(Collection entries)
>>>
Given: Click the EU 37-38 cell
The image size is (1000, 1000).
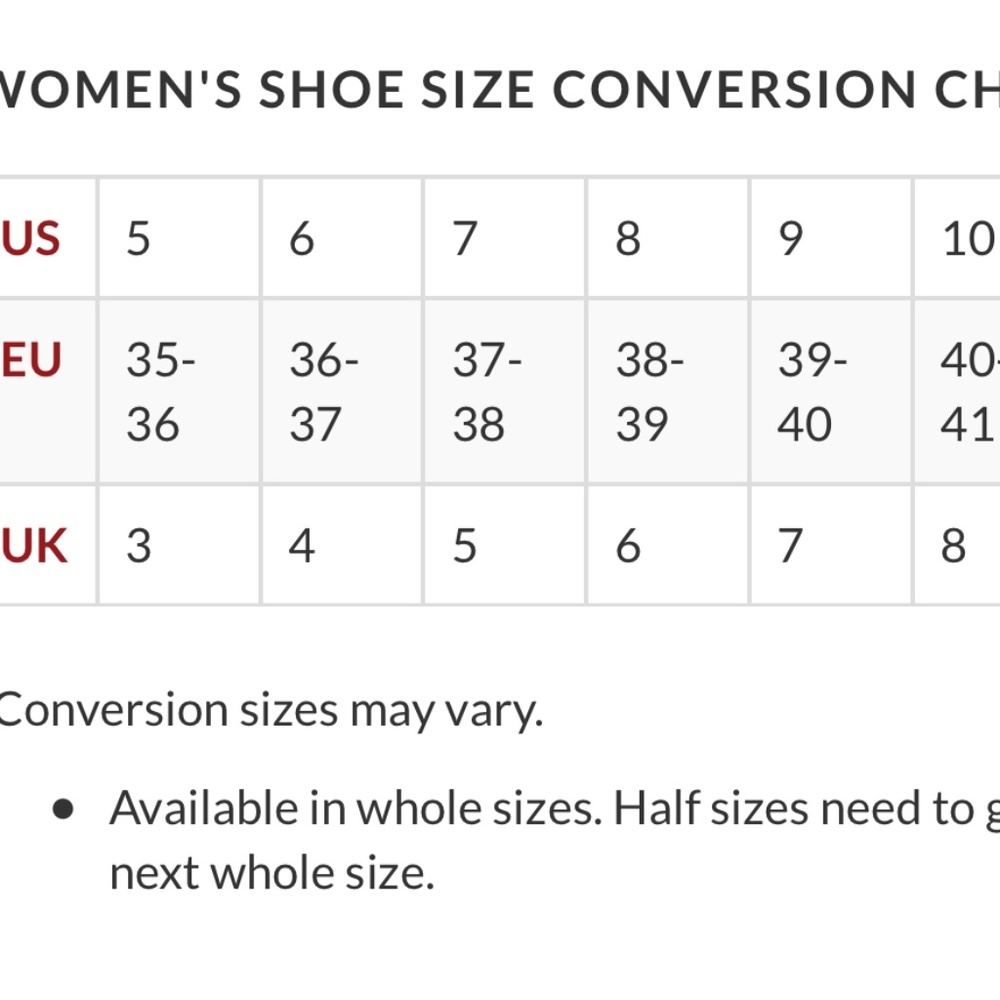Looking at the screenshot, I should click(x=505, y=391).
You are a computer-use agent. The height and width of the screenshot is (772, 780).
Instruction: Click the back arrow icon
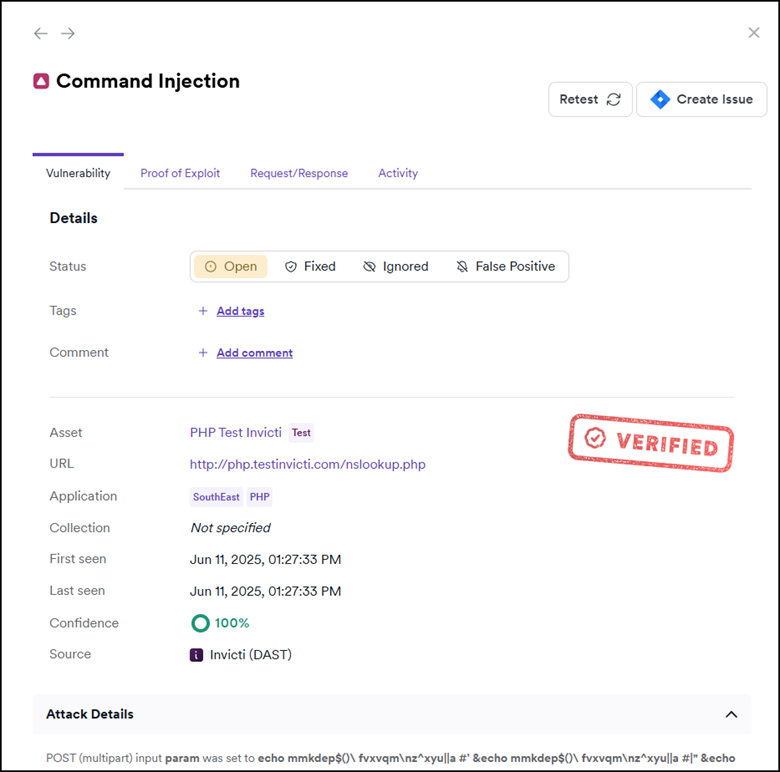40,34
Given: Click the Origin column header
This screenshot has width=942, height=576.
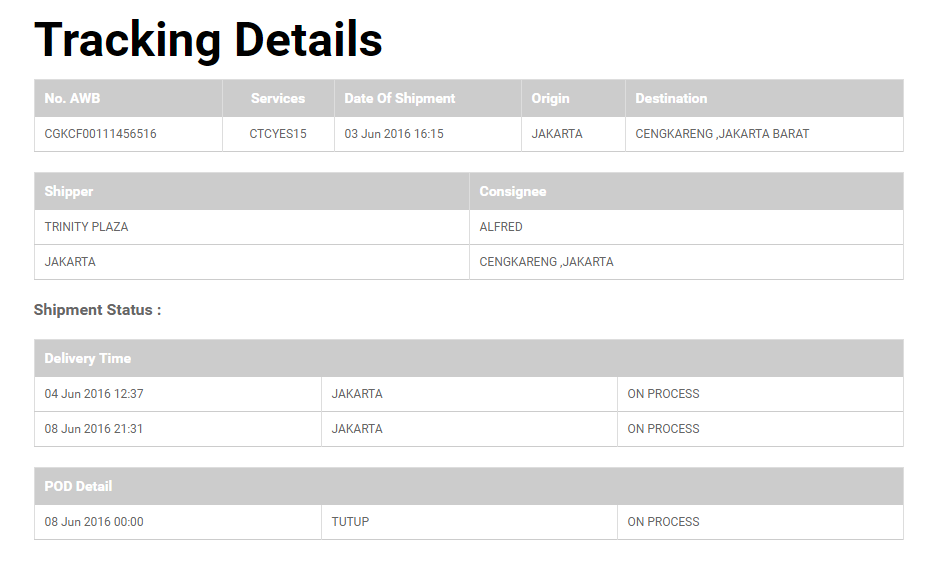Looking at the screenshot, I should point(550,98).
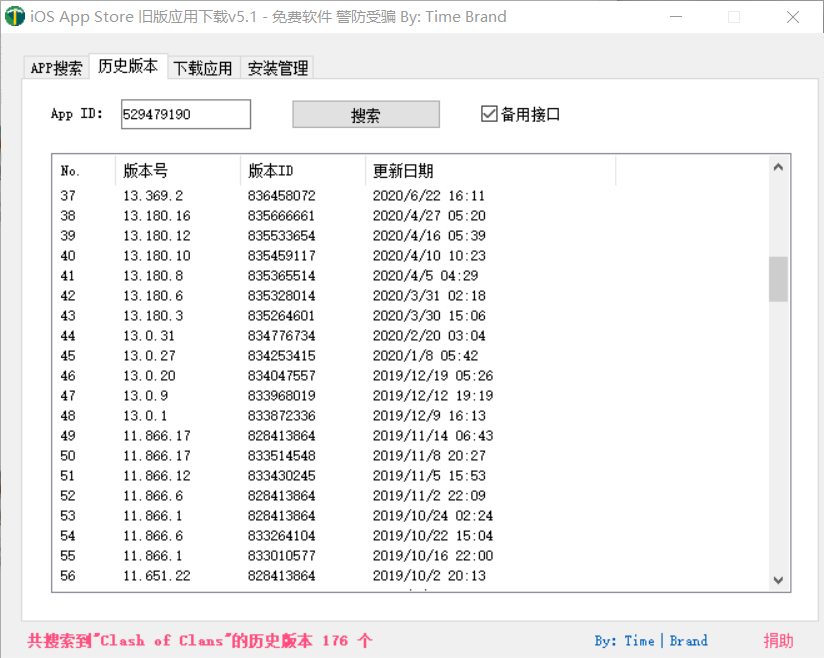Click the vertical scrollbar thumb
Viewport: 824px width, 658px height.
click(x=778, y=279)
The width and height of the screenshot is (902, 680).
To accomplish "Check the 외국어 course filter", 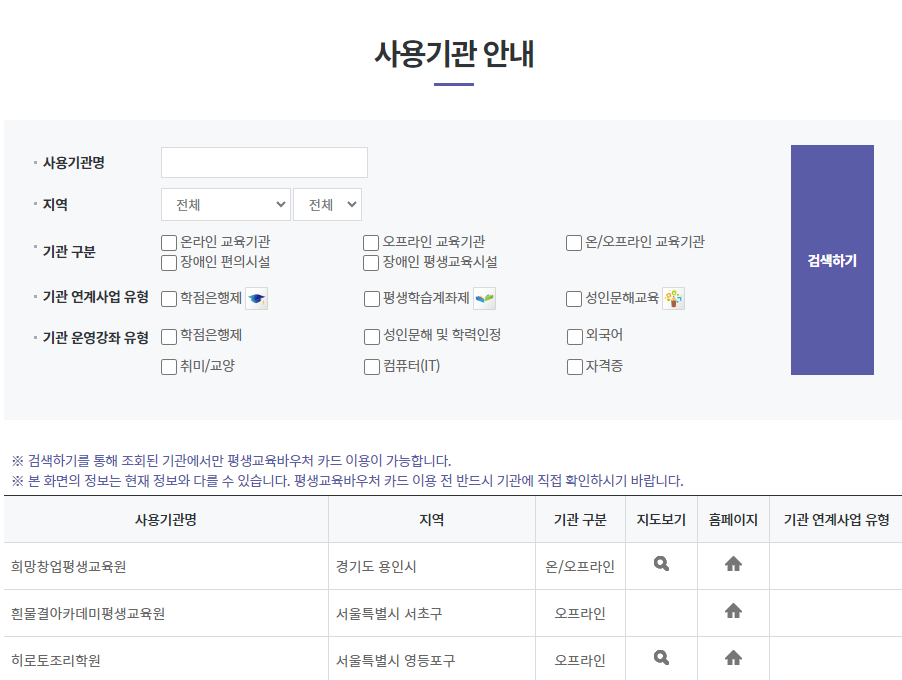I will [x=573, y=337].
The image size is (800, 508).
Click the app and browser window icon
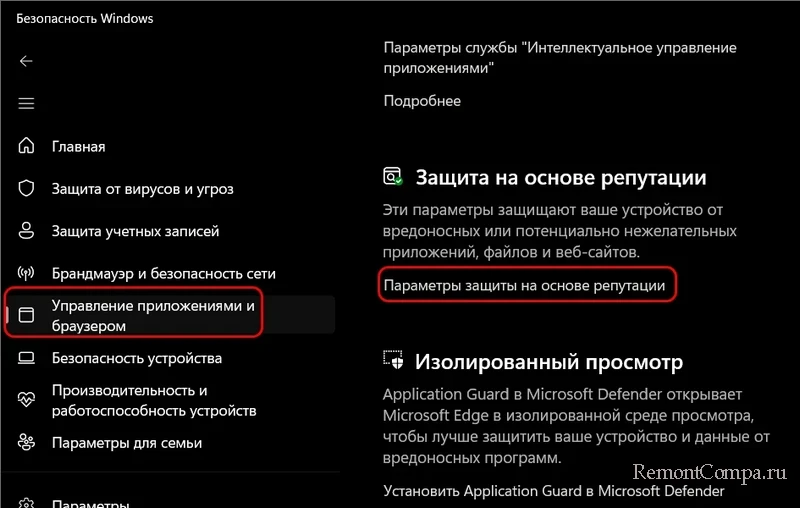tap(26, 315)
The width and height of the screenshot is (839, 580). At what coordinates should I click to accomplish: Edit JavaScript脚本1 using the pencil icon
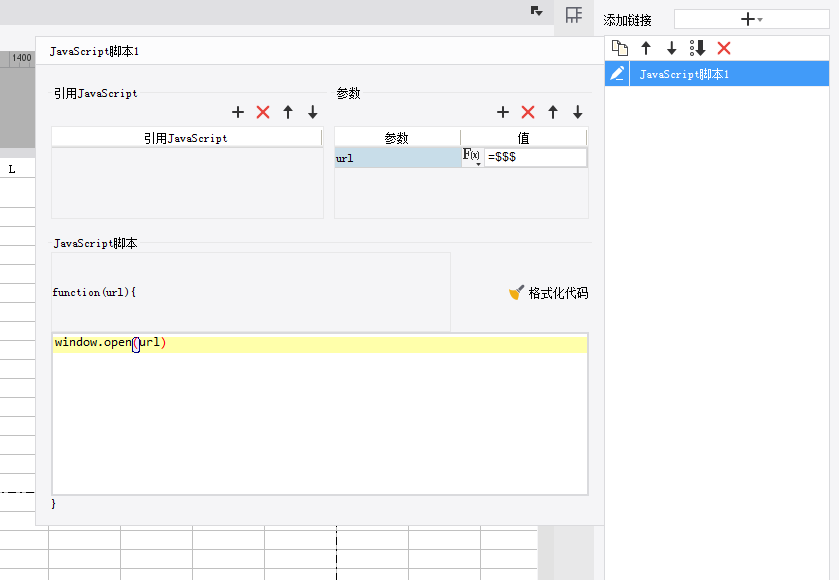click(x=617, y=73)
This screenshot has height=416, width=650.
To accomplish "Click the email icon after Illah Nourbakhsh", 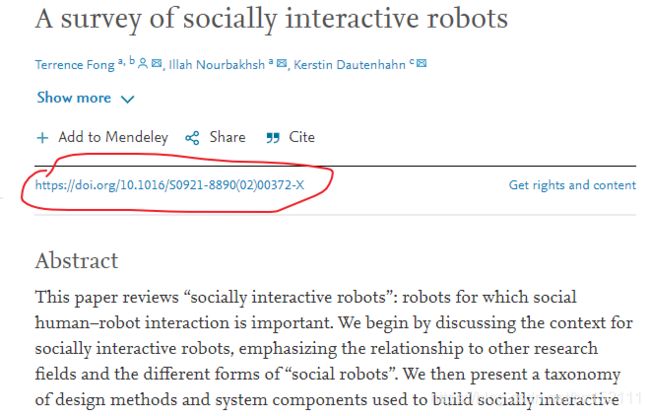I will pyautogui.click(x=281, y=63).
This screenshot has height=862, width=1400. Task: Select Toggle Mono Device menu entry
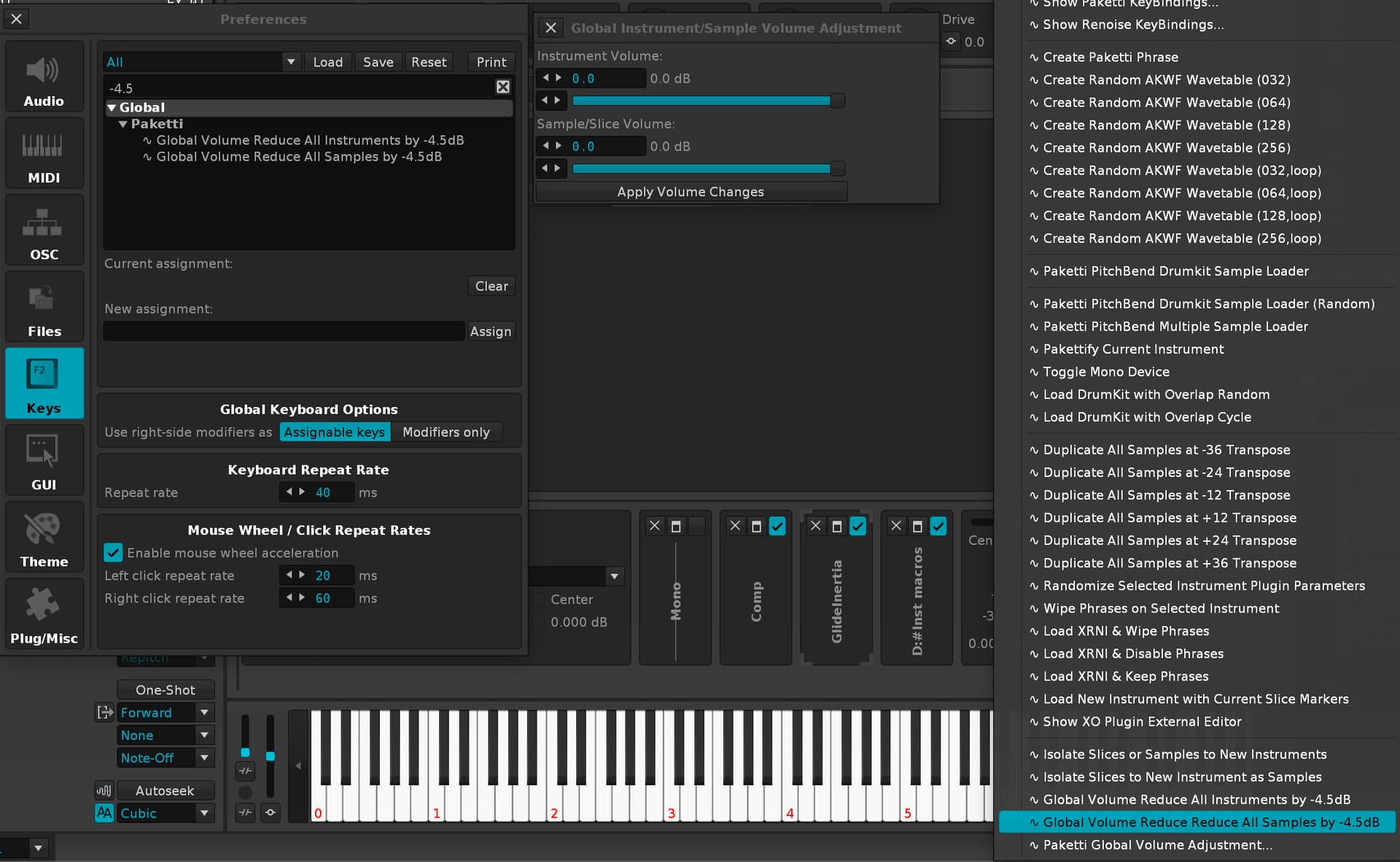pyautogui.click(x=1106, y=372)

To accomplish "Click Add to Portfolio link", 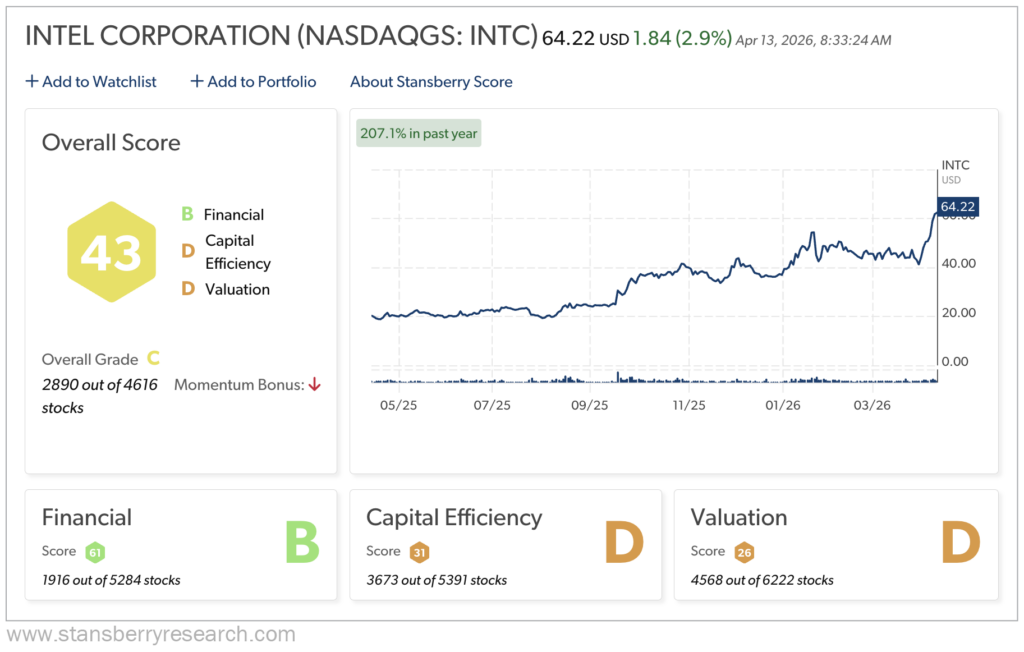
<<<
### YOUR INSTRUCTIONS
Copy every line of the data that holds the string "Given".

### SOLUTION TO THIS TASK
Given: Click the EU 37-38 cell
Given: Click the Origin column header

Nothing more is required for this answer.